What this task involves -
With pictures left out, write out exactly every line from the start of the data through the one that contains "Viewport: 1280px width, 600px height.".

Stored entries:

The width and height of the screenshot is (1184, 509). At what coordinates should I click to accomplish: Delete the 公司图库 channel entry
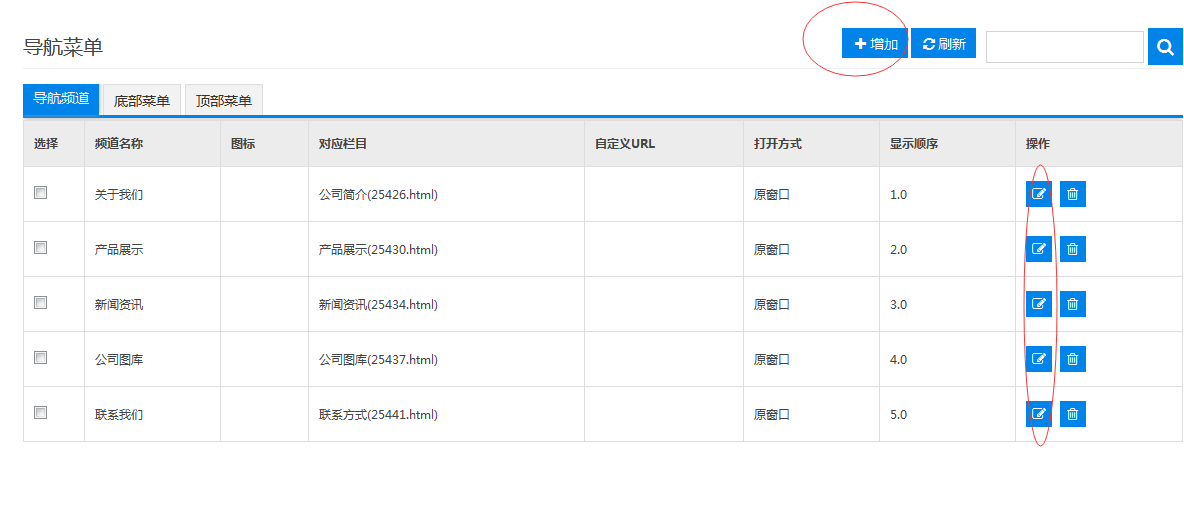tap(1072, 359)
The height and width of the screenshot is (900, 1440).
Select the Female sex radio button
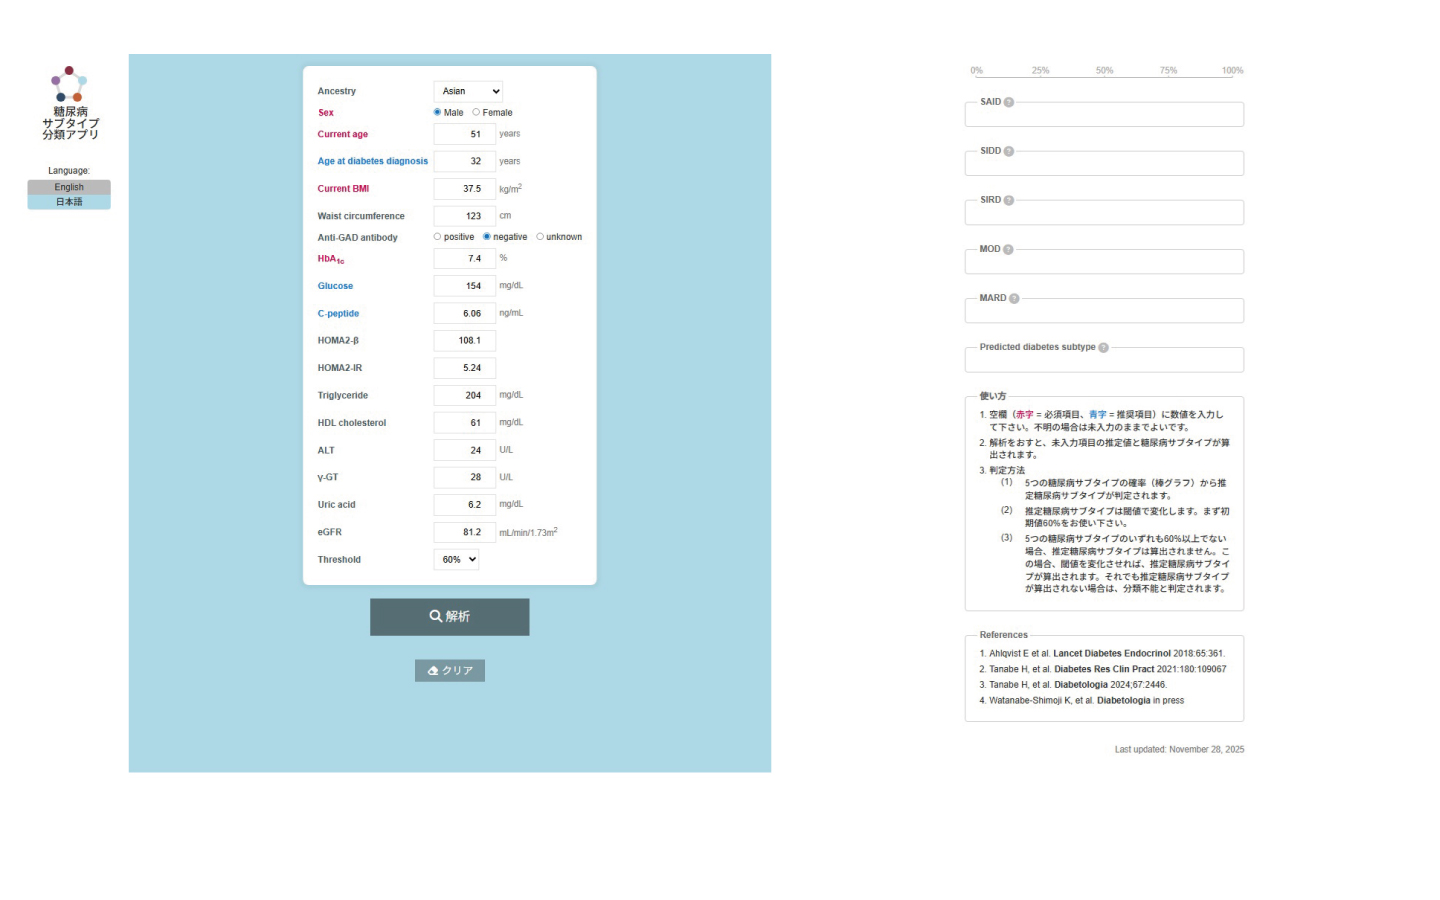pos(476,112)
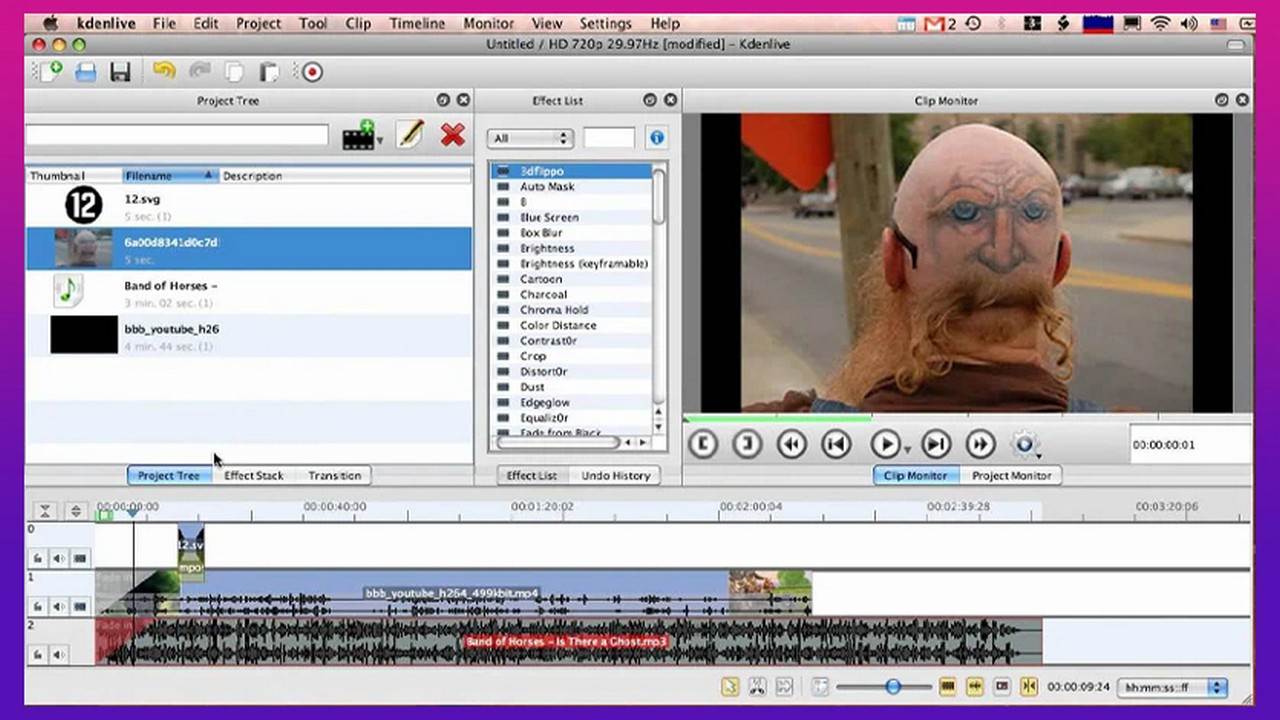Select the bbb_youtube_h26 clip in Project Tree

click(x=171, y=329)
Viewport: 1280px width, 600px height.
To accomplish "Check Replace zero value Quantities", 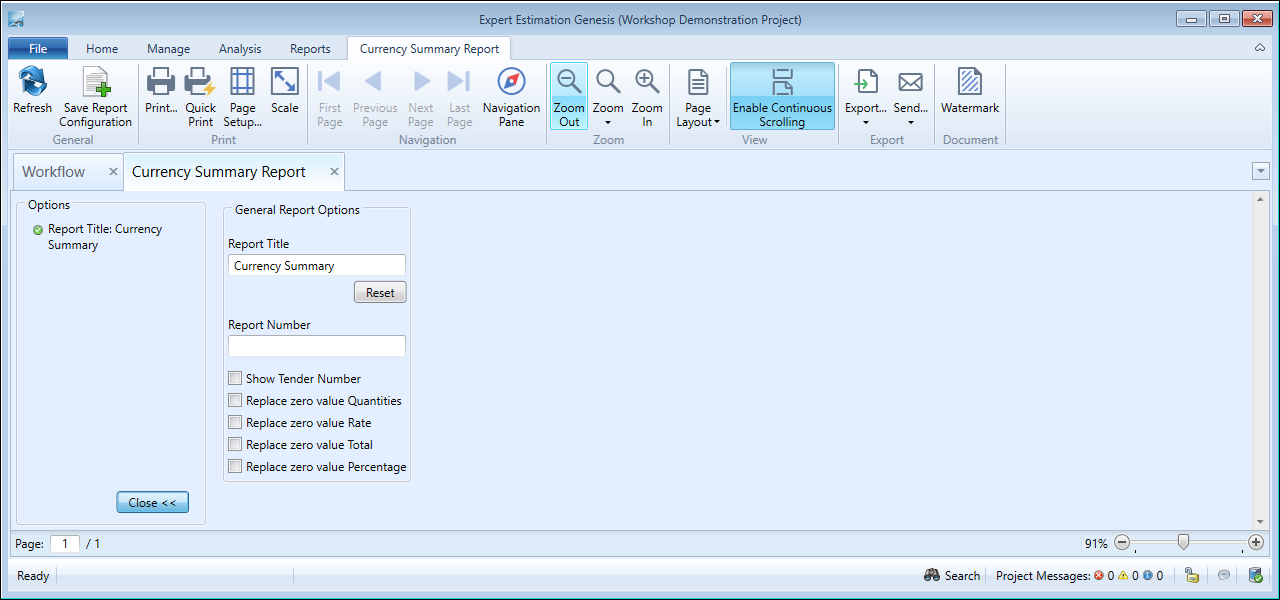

Written solution -
The width and height of the screenshot is (1184, 509). At what coordinates should I click to accomplish: Delete the 公司图库 channel entry
tap(1072, 359)
The height and width of the screenshot is (900, 1440).
Select the Female sex radio button
pos(476,112)
Select the bbb_youtube_h26 clip in Project Tree

click(x=171, y=329)
Viewport: 1280px width, 600px height.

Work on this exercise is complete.